## [Task directions]
No pictures belong in the result; set down exactly the lines from the one containing "You are a GUI" through the final line of the listing, and nothing more.

## [Extracted records]
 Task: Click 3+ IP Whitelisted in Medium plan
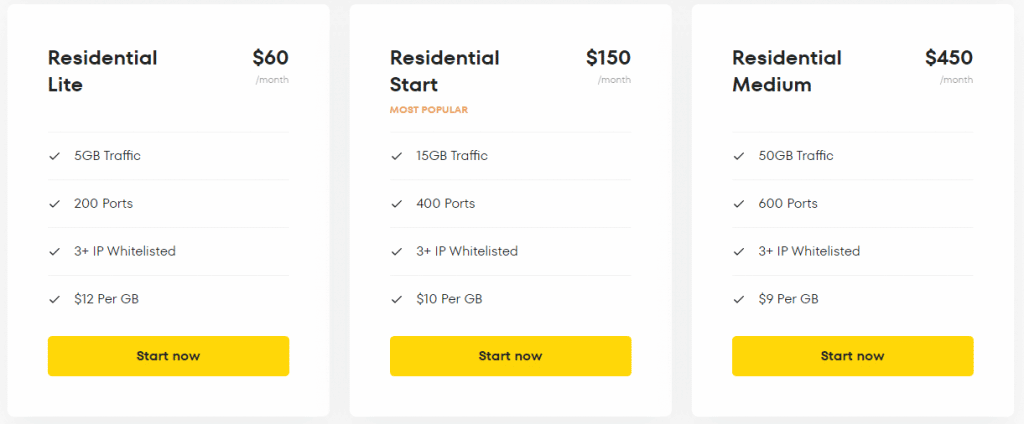point(809,251)
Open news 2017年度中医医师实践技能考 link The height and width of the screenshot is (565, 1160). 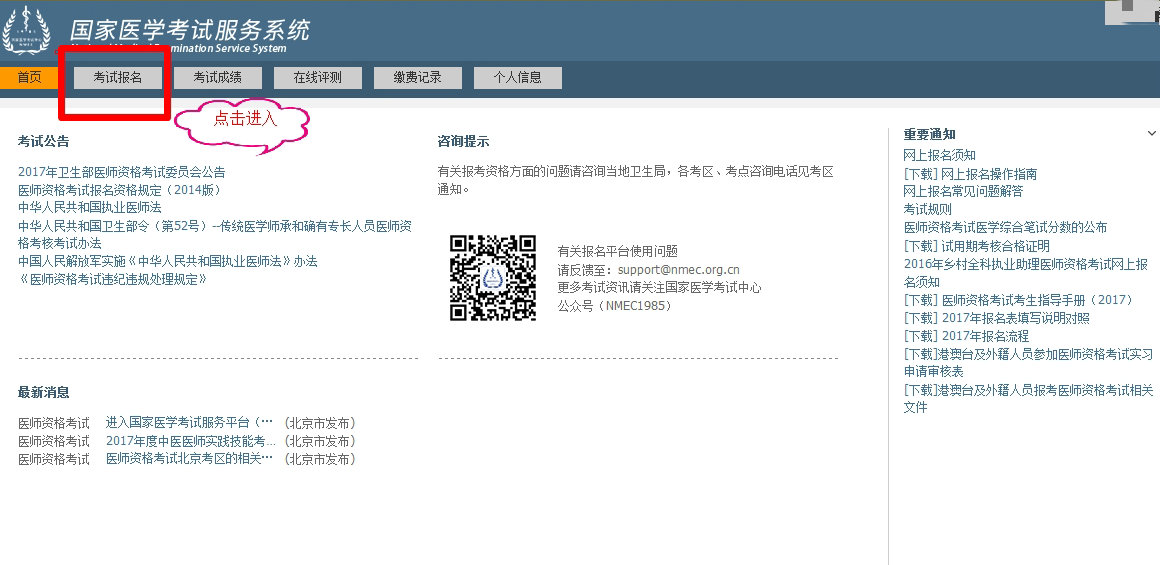click(189, 441)
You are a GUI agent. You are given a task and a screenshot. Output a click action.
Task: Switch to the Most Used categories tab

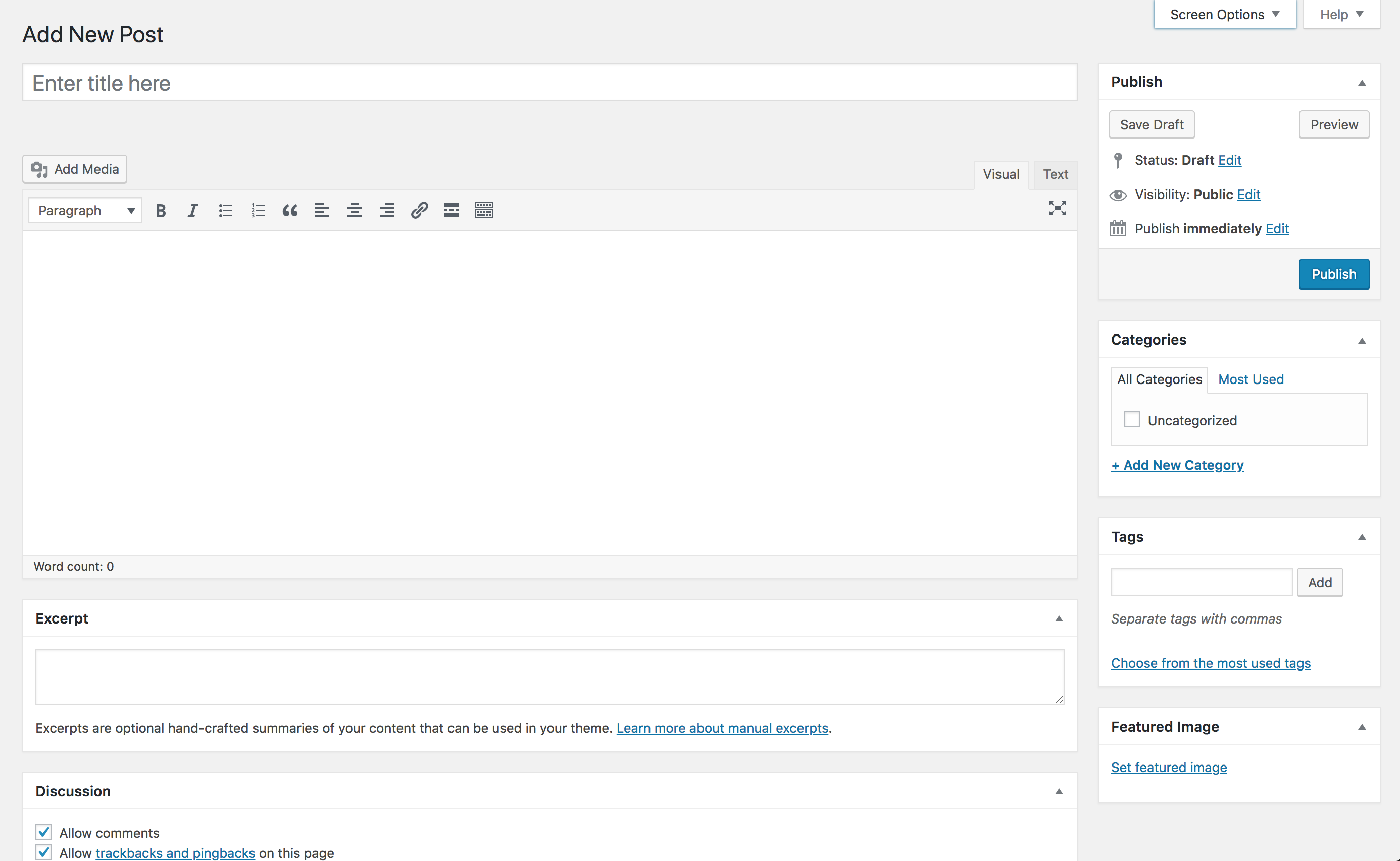click(1251, 379)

## [Solution below]
You are a GUI agent. You are given a task and a screenshot. Output a click action.
Task: Switch to the Most Used categories tab

click(1251, 379)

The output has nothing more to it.